Mu
Po ciemnej nocy, po wielu koszmarnych snach, wreszcie powraca blask, ciepło, bicie serca: życie. Spod białego puchu snu, niczym żywa woda zachęcona wiosennym słońcem, wyłania się radość, chęć życia, uwidacznia się piękno świata.
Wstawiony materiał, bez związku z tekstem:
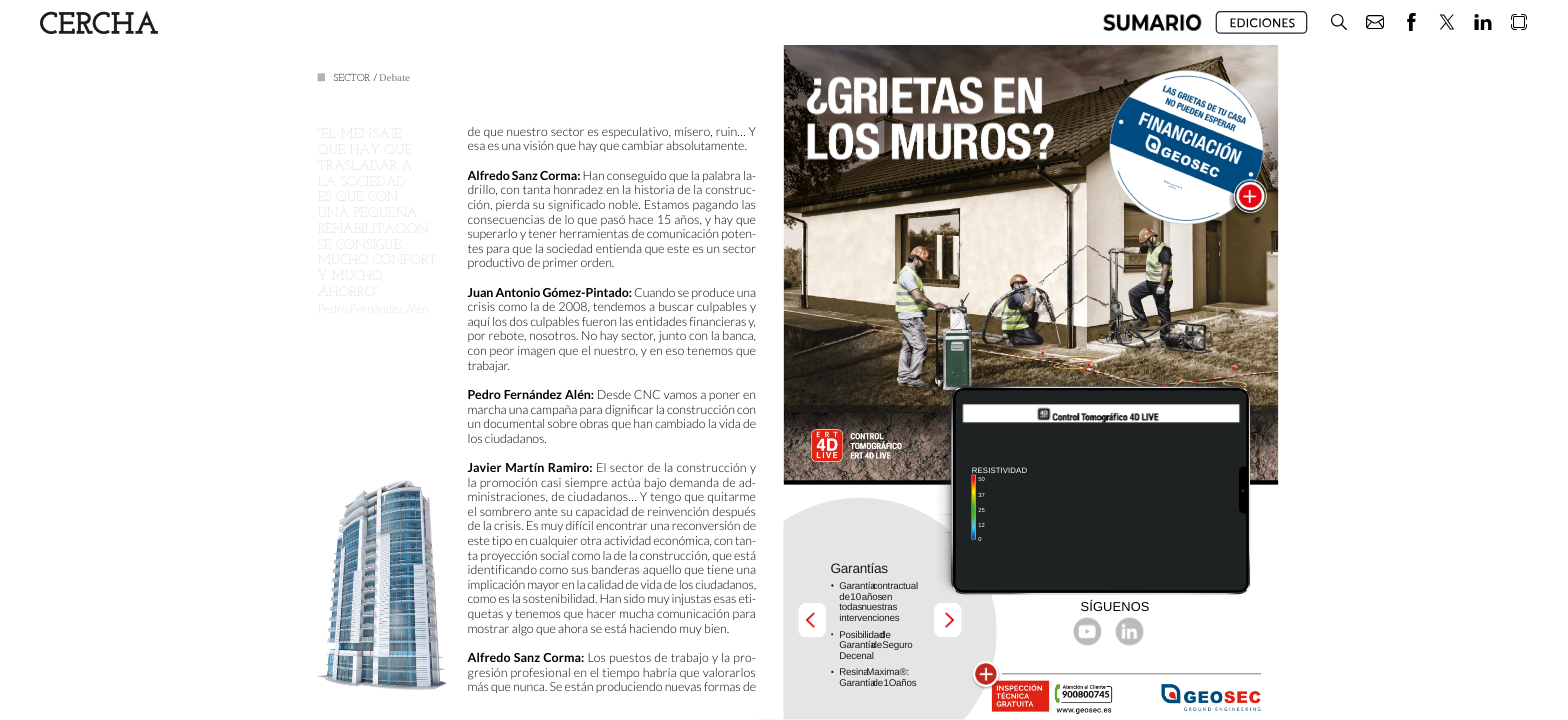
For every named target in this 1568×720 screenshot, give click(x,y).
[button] (1152, 22)
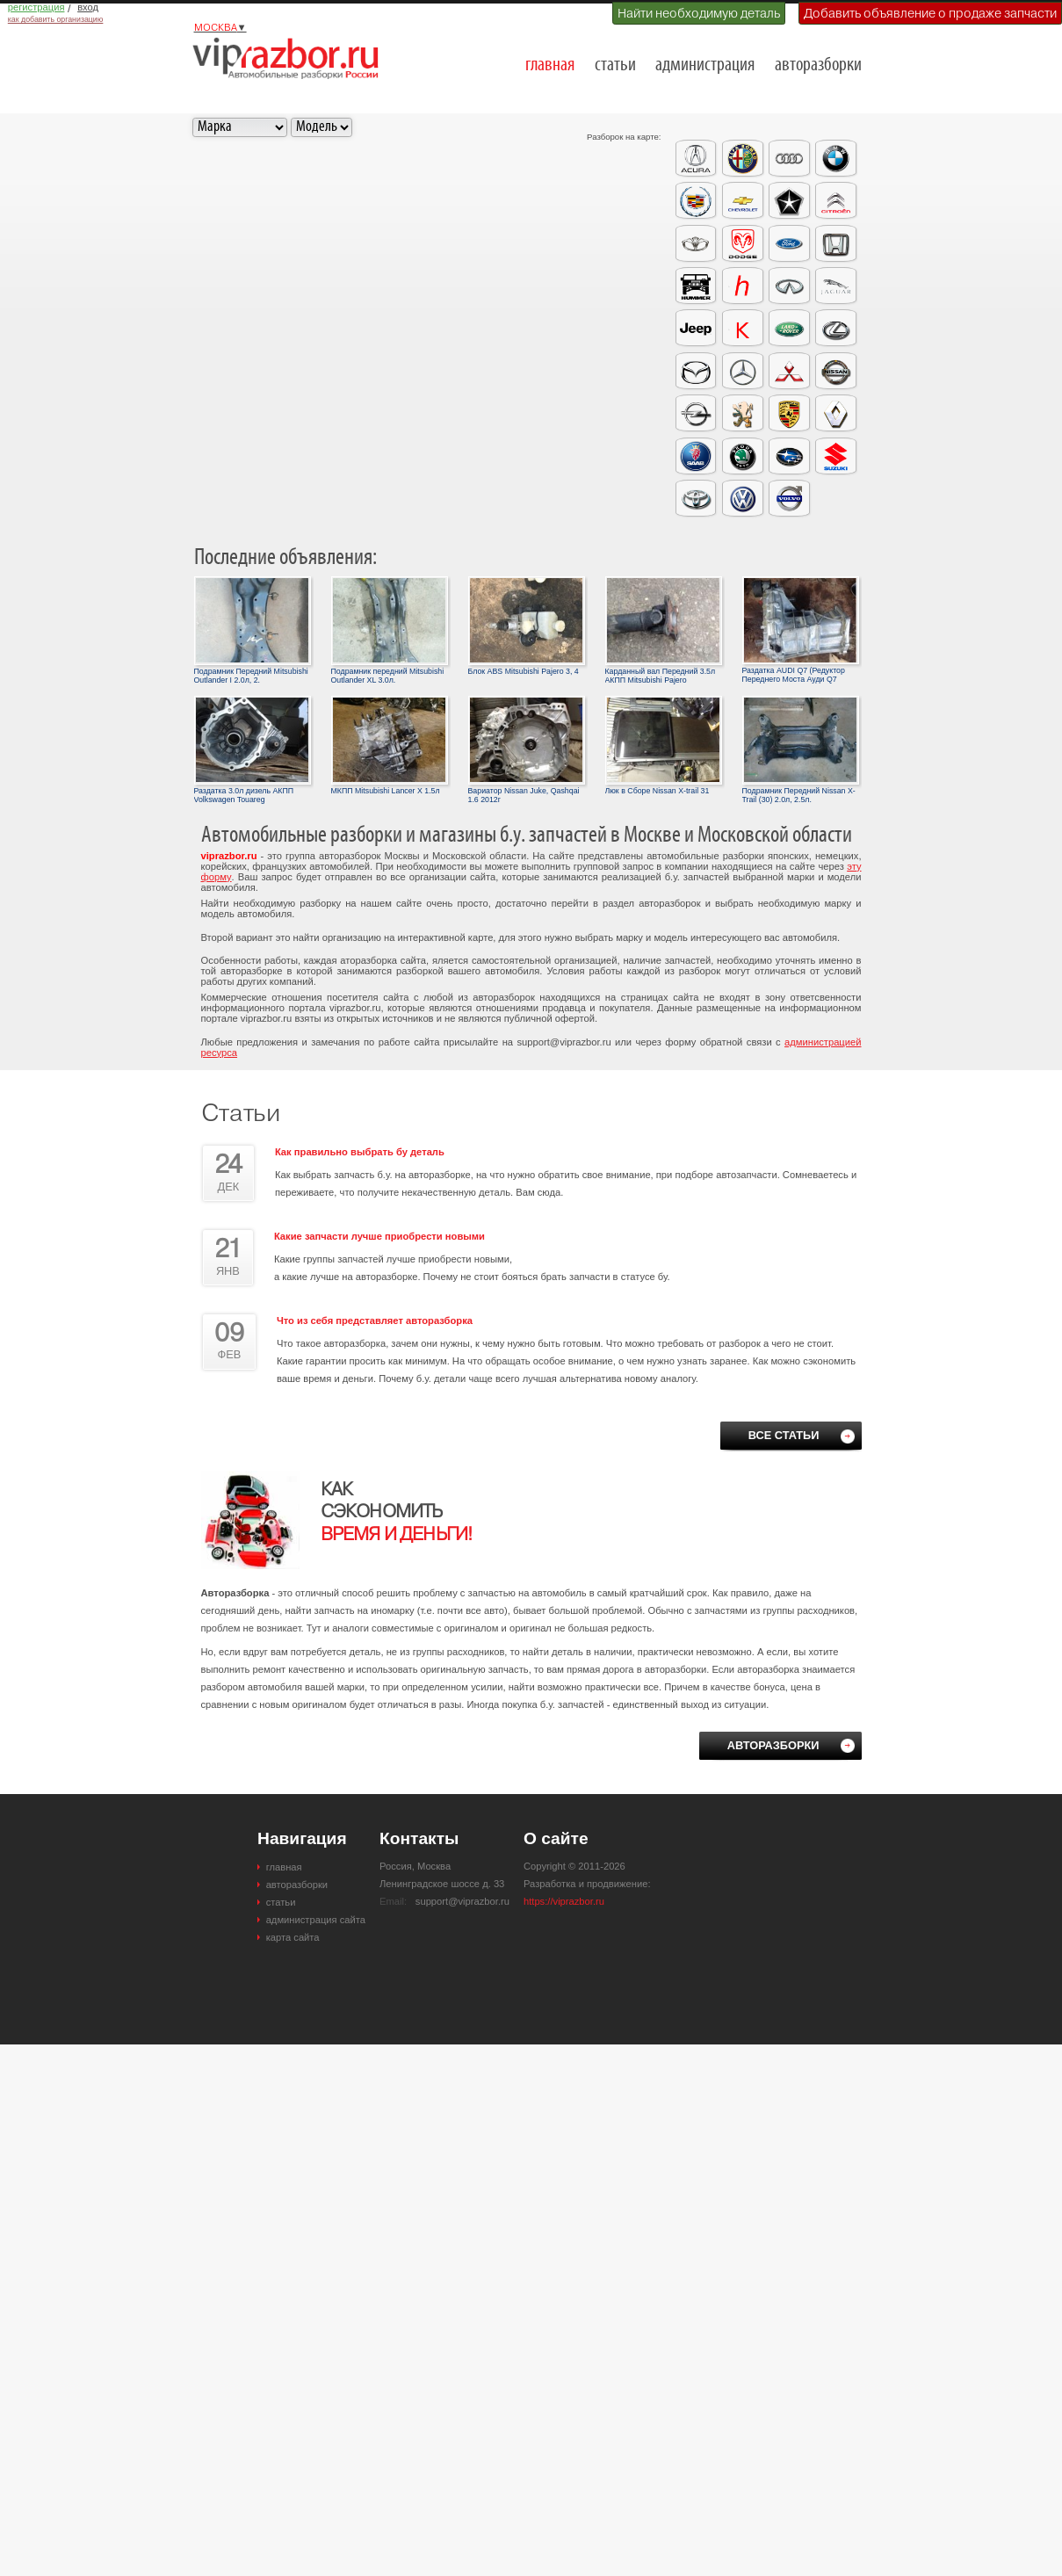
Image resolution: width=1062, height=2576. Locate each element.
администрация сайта (315, 1919)
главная (549, 65)
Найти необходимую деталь (699, 13)
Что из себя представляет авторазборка (375, 1320)
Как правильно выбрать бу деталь (359, 1152)
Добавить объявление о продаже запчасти (930, 13)
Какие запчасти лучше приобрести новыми (379, 1236)
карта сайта (293, 1937)
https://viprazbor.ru (564, 1901)
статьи (615, 65)
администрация (705, 65)
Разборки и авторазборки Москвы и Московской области (290, 58)
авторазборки (818, 65)
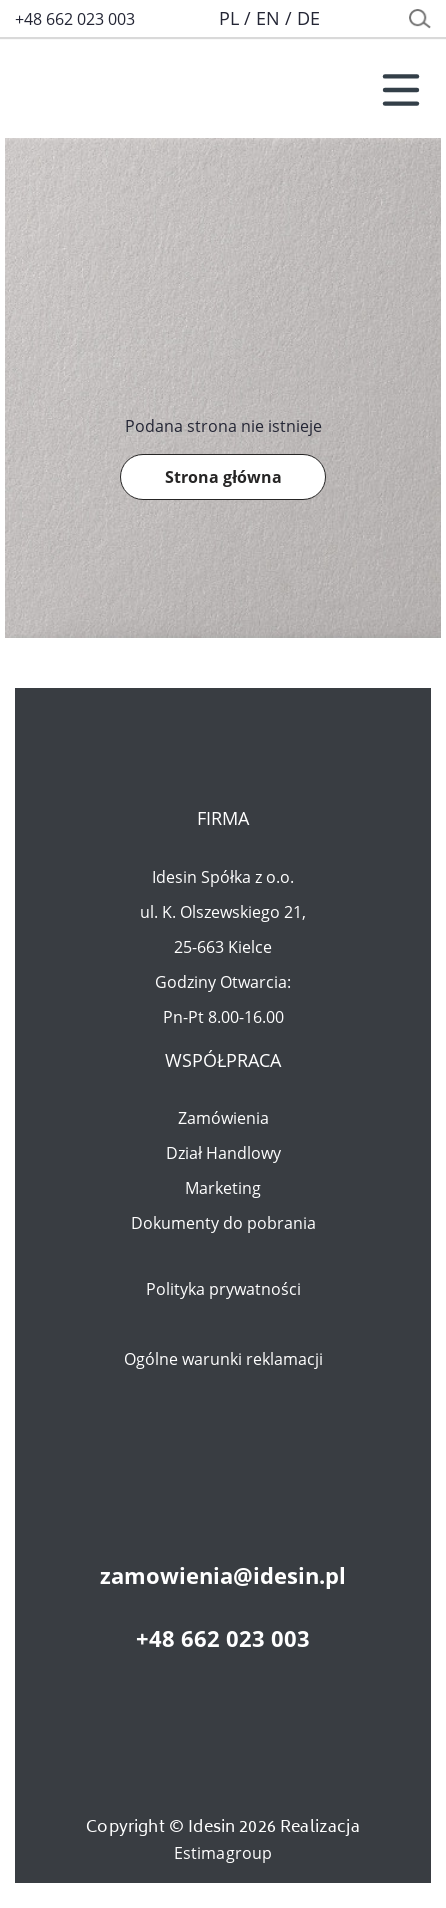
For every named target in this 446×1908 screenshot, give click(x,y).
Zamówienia (223, 1118)
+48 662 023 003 (75, 19)
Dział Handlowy (223, 1153)
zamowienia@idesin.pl (223, 1575)
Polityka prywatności (223, 1289)
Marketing (223, 1188)
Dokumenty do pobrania (223, 1223)
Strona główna (223, 477)
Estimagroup (223, 1853)
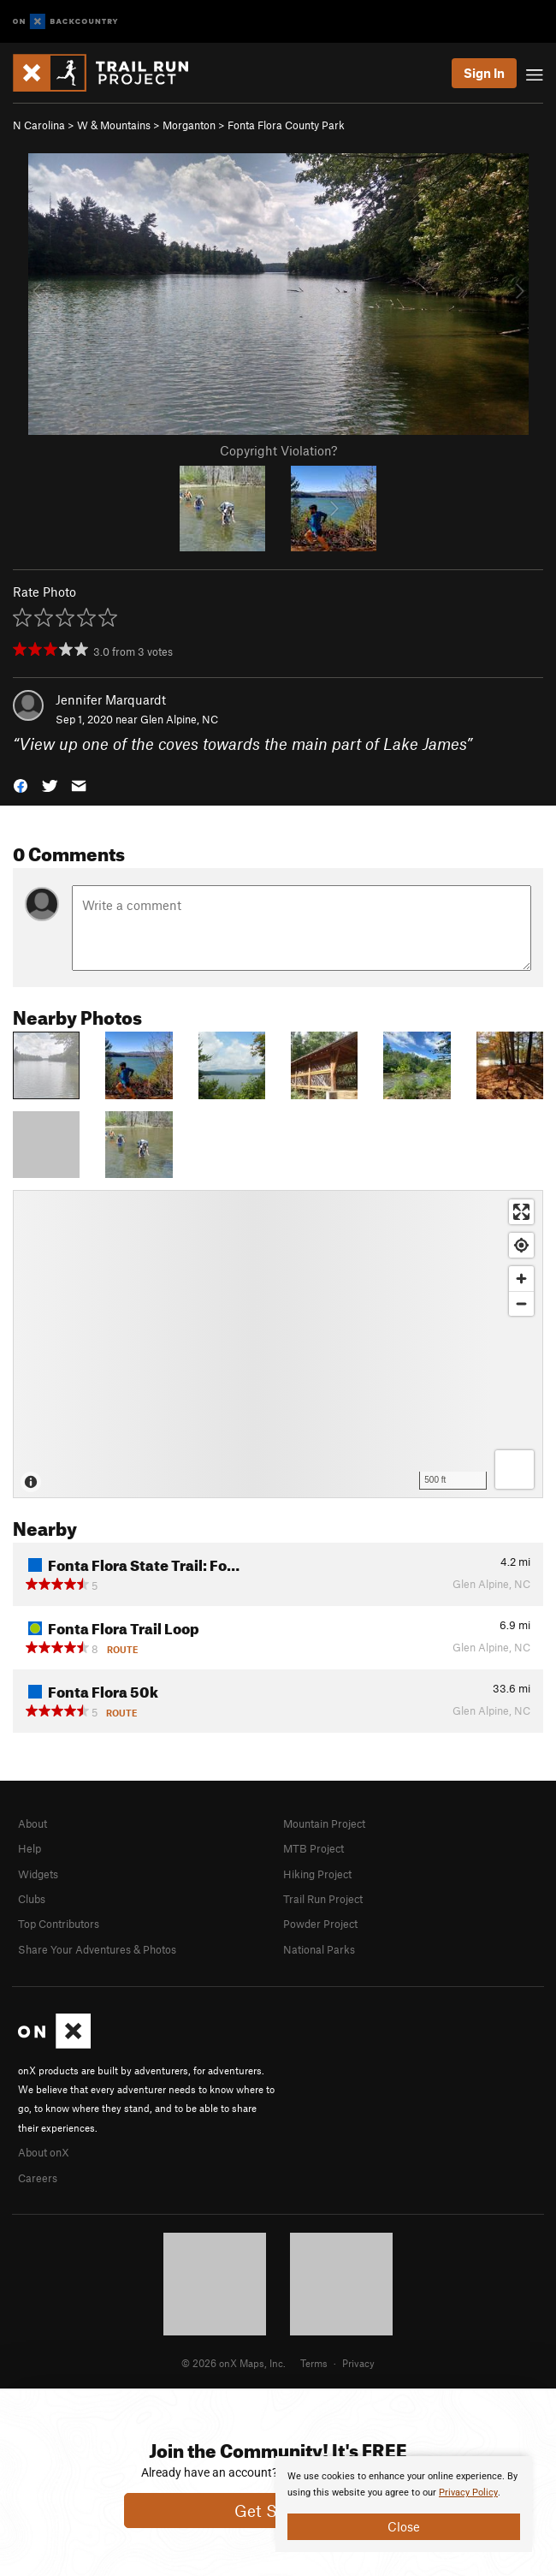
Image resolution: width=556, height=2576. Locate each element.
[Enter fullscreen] (521, 1211)
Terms (314, 2363)
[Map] (278, 1344)
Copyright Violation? (278, 450)
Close (403, 2526)
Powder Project (320, 1924)
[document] (403, 2504)
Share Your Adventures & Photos (97, 1949)
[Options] (514, 1469)
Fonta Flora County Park (286, 125)
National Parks (319, 1949)
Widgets (38, 1874)
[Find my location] (521, 1245)
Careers (37, 2178)
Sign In (484, 72)
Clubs (31, 1899)
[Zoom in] (521, 1278)
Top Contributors (58, 1924)
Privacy (358, 2363)
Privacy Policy (468, 2492)
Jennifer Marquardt (111, 699)
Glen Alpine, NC (179, 719)
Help (29, 1848)
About (32, 1823)
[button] (20, 784)
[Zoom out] (521, 1303)
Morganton (189, 125)
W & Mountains (114, 125)
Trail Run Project (323, 1899)
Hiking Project (317, 1874)
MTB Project (313, 1848)
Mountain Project (324, 1823)
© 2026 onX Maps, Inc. (233, 2363)
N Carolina (39, 125)
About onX (43, 2152)
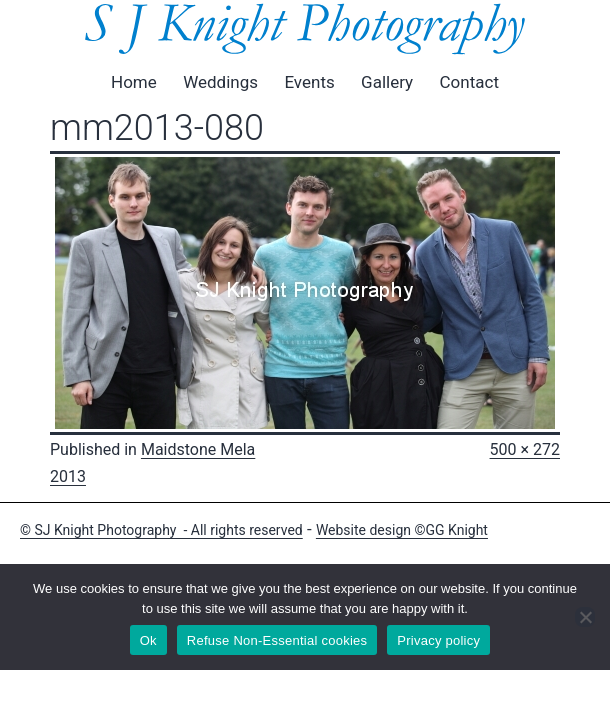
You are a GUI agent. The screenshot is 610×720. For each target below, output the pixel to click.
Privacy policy (438, 640)
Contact (469, 82)
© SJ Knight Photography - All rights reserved (161, 530)
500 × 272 (525, 449)
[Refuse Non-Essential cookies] (585, 617)
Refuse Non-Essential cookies (277, 640)
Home (134, 82)
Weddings (220, 82)
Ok (148, 640)
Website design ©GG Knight (402, 530)
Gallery (387, 82)
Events (309, 82)
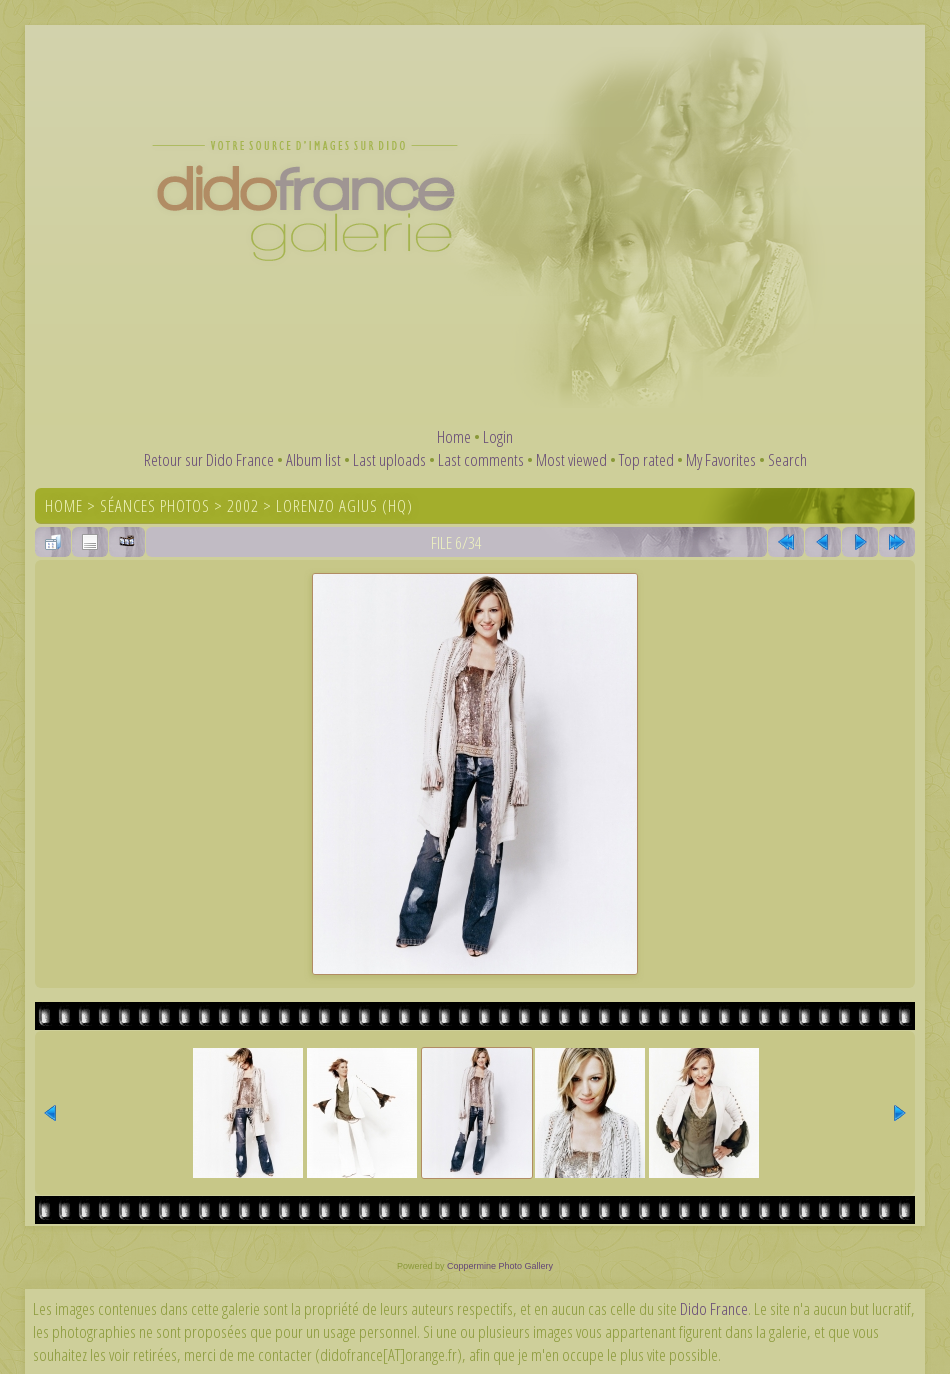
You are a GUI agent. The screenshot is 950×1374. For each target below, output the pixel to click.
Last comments (481, 459)
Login (498, 436)
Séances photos (155, 505)
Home (454, 436)
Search (787, 459)
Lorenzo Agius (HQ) (344, 505)
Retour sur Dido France (209, 459)
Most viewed (571, 459)
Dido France (714, 1308)
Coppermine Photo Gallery (500, 1266)
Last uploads (389, 459)
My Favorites (721, 459)
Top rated (646, 459)
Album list (313, 459)
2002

W autorskiej kompozycji Mu, Joanny Halszki Sokołowskiej, woda nie jest śmiercionośnym żywiołem. Staje się symbolem życia. Noc, choroba i Ondyna bezskutecznie próbują je zawłaszczyć. Jednak jakkolwiek długie i koszmarne by one nie były, okresy ciemności zawsze stanowią tylko fazę przejściową. Fale wody, wibracje muzyki wynoszą na powierzchnię cud życia. I wdzięczność.
How we create a miracles:
Through our eyes life unfolds
Just like the Living Water falls
All her way down to source
Utwór Mu wykonywany po angielsku i po polsku jest prezentem dla dzieci z klątwą Ondyny. Joanna Halszka Sokołowska, Bartek Tyciński i Hubert Zemler nagrali Mu bez żadnej próby, za pierwszym razem. Pierwotną realizację wzbogaciły chóry w wykonaniu Adama Chabiery i Magdy Gajdzicy.